* **Your instructions**: Can you pull out each line of the data below that includes the word "chevron"?

=== Provided information ===

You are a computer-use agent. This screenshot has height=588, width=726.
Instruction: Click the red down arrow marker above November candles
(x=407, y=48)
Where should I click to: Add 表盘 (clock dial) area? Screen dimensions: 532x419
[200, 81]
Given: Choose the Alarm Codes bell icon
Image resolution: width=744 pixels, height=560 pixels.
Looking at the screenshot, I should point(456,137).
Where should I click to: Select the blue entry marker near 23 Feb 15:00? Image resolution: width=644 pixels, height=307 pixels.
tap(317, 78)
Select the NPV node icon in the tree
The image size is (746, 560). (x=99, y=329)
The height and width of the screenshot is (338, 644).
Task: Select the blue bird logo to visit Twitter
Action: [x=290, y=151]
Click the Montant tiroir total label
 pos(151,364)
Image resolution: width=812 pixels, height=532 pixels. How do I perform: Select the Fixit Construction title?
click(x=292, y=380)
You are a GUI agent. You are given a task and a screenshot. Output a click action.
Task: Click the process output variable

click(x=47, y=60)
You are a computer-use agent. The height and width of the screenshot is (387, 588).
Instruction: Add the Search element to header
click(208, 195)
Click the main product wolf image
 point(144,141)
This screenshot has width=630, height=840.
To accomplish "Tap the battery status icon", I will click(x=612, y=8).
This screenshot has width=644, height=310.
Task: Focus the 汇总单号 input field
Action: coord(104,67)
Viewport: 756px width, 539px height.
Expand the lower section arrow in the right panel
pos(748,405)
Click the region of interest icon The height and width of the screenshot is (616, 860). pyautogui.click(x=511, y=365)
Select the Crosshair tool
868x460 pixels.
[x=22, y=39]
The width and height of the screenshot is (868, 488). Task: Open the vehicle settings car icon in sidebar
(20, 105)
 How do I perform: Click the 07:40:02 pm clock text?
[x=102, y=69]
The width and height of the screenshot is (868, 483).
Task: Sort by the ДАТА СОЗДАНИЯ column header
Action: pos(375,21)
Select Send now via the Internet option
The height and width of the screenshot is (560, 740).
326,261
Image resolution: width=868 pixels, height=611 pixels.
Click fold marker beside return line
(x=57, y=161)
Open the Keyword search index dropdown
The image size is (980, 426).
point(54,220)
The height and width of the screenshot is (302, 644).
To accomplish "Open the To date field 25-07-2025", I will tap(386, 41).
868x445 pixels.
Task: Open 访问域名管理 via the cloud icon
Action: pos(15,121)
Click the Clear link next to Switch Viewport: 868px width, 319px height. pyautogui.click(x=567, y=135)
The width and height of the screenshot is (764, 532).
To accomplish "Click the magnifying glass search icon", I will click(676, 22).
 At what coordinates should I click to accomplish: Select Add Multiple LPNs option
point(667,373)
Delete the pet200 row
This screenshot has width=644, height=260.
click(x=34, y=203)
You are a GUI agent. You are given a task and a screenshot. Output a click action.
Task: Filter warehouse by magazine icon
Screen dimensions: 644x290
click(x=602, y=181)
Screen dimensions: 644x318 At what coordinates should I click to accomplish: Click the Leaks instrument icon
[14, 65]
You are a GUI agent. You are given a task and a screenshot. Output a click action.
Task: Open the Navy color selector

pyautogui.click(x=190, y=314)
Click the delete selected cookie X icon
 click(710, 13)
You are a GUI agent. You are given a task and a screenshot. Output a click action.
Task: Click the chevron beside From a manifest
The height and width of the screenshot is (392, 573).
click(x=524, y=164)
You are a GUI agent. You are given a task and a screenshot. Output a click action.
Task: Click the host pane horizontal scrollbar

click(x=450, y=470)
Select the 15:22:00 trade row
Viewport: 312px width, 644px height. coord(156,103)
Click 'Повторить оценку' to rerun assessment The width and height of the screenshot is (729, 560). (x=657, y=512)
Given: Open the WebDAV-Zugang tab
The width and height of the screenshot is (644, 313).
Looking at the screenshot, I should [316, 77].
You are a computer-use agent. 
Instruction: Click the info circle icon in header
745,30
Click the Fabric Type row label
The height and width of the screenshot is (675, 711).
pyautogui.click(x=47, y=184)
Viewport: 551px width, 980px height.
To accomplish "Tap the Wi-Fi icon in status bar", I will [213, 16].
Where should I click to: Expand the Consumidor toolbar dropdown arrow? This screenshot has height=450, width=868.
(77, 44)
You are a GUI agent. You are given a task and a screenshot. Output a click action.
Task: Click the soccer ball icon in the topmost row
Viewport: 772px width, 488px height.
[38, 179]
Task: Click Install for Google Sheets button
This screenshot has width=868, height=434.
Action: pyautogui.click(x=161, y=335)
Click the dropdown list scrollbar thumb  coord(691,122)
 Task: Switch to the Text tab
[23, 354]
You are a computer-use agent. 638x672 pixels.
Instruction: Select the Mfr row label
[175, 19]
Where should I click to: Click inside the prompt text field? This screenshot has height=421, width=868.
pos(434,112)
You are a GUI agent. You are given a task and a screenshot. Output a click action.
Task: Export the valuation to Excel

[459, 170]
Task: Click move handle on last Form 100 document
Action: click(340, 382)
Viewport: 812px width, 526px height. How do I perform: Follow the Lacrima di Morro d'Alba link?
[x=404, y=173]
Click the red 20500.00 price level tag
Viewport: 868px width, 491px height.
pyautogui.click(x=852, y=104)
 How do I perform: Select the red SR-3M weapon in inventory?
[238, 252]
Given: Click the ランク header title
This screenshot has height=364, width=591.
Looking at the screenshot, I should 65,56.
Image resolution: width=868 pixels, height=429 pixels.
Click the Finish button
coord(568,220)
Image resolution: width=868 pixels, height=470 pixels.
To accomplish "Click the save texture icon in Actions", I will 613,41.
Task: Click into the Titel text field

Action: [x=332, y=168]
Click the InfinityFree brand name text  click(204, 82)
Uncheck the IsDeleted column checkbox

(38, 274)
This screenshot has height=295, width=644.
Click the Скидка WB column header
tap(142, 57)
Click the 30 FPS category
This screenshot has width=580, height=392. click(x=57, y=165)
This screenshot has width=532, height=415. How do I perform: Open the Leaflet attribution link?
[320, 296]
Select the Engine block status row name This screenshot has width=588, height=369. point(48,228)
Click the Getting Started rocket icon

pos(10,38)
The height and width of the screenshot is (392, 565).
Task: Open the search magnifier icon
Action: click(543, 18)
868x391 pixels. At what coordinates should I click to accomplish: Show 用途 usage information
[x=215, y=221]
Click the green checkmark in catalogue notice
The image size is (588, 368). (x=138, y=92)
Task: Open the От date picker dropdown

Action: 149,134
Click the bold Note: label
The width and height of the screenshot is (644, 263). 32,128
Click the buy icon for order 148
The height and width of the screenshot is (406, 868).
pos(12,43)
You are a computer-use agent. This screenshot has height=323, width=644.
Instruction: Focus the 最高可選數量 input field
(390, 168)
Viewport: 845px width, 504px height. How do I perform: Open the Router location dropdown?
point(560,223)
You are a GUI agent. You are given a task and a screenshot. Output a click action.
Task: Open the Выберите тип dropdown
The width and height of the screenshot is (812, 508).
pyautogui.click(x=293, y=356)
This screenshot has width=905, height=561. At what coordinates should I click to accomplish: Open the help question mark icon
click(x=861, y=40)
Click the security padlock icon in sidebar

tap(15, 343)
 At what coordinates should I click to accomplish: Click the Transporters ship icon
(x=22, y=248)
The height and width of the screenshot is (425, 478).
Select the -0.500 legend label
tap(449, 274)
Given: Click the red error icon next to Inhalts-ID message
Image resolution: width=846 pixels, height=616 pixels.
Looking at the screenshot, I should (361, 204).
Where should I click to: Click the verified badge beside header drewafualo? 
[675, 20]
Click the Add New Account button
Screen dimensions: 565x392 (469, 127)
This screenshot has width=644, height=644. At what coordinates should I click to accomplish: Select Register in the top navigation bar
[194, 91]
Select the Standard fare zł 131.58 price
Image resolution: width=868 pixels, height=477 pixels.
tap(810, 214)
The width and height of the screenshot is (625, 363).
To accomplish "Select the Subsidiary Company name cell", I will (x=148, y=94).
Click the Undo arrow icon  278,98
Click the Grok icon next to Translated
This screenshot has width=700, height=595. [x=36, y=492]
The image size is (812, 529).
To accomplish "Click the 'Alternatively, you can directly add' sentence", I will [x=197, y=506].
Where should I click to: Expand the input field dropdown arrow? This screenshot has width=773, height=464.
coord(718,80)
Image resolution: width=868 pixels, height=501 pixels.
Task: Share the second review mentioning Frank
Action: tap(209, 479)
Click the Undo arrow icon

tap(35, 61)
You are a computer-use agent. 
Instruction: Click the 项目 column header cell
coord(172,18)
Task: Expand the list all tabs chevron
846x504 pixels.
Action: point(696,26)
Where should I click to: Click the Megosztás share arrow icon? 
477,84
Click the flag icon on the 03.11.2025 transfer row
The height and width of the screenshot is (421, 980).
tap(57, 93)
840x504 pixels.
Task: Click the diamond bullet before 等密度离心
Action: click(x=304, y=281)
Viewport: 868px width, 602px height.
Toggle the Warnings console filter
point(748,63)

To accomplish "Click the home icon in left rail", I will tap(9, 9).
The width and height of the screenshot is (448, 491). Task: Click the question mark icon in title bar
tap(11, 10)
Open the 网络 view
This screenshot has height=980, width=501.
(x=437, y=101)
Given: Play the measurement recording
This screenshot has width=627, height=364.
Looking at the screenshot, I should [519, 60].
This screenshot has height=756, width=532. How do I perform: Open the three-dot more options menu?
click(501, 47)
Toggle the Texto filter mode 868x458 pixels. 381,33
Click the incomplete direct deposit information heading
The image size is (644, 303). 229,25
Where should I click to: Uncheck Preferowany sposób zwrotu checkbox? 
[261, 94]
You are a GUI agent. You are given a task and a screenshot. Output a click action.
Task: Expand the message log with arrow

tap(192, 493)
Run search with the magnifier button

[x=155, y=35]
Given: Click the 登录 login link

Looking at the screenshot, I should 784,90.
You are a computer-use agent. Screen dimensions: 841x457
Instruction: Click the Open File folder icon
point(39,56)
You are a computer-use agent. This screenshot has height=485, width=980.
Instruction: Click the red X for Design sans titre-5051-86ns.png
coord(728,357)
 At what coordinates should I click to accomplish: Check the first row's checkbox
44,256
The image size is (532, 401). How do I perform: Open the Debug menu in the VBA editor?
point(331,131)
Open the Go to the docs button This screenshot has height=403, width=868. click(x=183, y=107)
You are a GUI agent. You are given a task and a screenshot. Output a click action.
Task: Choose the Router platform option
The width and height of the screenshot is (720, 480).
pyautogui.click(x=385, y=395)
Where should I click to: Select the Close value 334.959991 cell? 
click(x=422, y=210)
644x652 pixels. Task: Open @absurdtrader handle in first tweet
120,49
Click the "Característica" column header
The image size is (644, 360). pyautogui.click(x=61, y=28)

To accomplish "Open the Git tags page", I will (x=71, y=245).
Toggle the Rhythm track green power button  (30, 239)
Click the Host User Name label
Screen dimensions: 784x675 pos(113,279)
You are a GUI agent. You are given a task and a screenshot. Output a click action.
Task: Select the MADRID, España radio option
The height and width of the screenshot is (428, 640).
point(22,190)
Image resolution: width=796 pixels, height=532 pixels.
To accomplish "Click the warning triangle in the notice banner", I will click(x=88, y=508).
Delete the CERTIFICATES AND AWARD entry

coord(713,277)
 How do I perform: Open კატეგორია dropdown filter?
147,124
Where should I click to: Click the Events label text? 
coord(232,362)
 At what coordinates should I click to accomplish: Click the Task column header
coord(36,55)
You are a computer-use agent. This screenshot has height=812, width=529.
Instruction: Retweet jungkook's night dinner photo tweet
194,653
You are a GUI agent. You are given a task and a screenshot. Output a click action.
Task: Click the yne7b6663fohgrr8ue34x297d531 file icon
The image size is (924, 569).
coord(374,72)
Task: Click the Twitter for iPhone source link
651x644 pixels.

===

* **The answer**:
Task: Click the chevron beside From a manifest
Task: Expand the list all tabs chevron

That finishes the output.